L’impatto ha causato gravi danni alla Model S, tanto da danneggiare il modulo anteriore delle batterie (la Model S ne ha sedici), causandone l’incendio. Fortunatamente l’incidente non ha causato danni a persone ed il fuoco è stato circoscritto al primo modulo, grazie al materiale ignifugo che separa un modulo dall’altro. Inoltre, le predisposte prese d’aria sono state in grado di quantomeno direzionare le fiamme lontane dal resto della macchina. L’abitacolo, infatti, non ha preso fuoco.

Ecco il video:

Elon Musk, nella sua lettera, dice che se lo stesso oggetto fosse stato colpito da un’auto a benzina, il risultato sarebbe potuto essere ben peggiore, visto la scarsa protezione dei condotti per il carburante che una classica auto a benzina ha. Elon mette anche a paragone un po’ di dati statistici, spiegando che ogni anno in America ci sono 150.000 incendi automobilistici (dati della National Fire Protection Association). Questa informazione, rapportata ai 3000 miliardi di miglia che gli americani percorrono ogni anno, produce 1 incendio ogni 20 milioni di miglia percorsi. Nel caso delle auto Tesla, invece, (sebbene i dati a disposizione siano molti meno), si ha 1 incendio ogni 100 milioni di miglia. In sostanza, dice il Chairman Tesla, è molto più rischioso viaggiare con auto contenente liquidi altamente infiammabili che con una macchina a batteria.

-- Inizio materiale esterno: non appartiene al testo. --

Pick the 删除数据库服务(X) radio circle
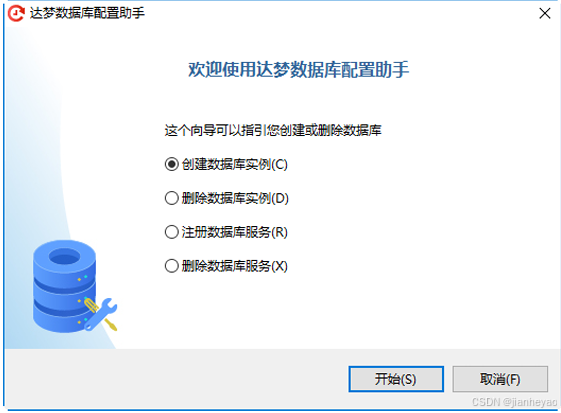This screenshot has height=413, width=561. (172, 266)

Ovviamente un fatto come questo creerà panico, clamore e frasi scontato del tipo “Le auto elettriche sono pericolose”. Non dimentichiamoci però che proprio la Model S ha ricevuto un’altissimo punteggio sulla sicurezza dalla National Highway Traffic Safety Administration (NHTSA): ben 5.4 su una scala massima di 5. Un record a tutti gli effetti, quindi.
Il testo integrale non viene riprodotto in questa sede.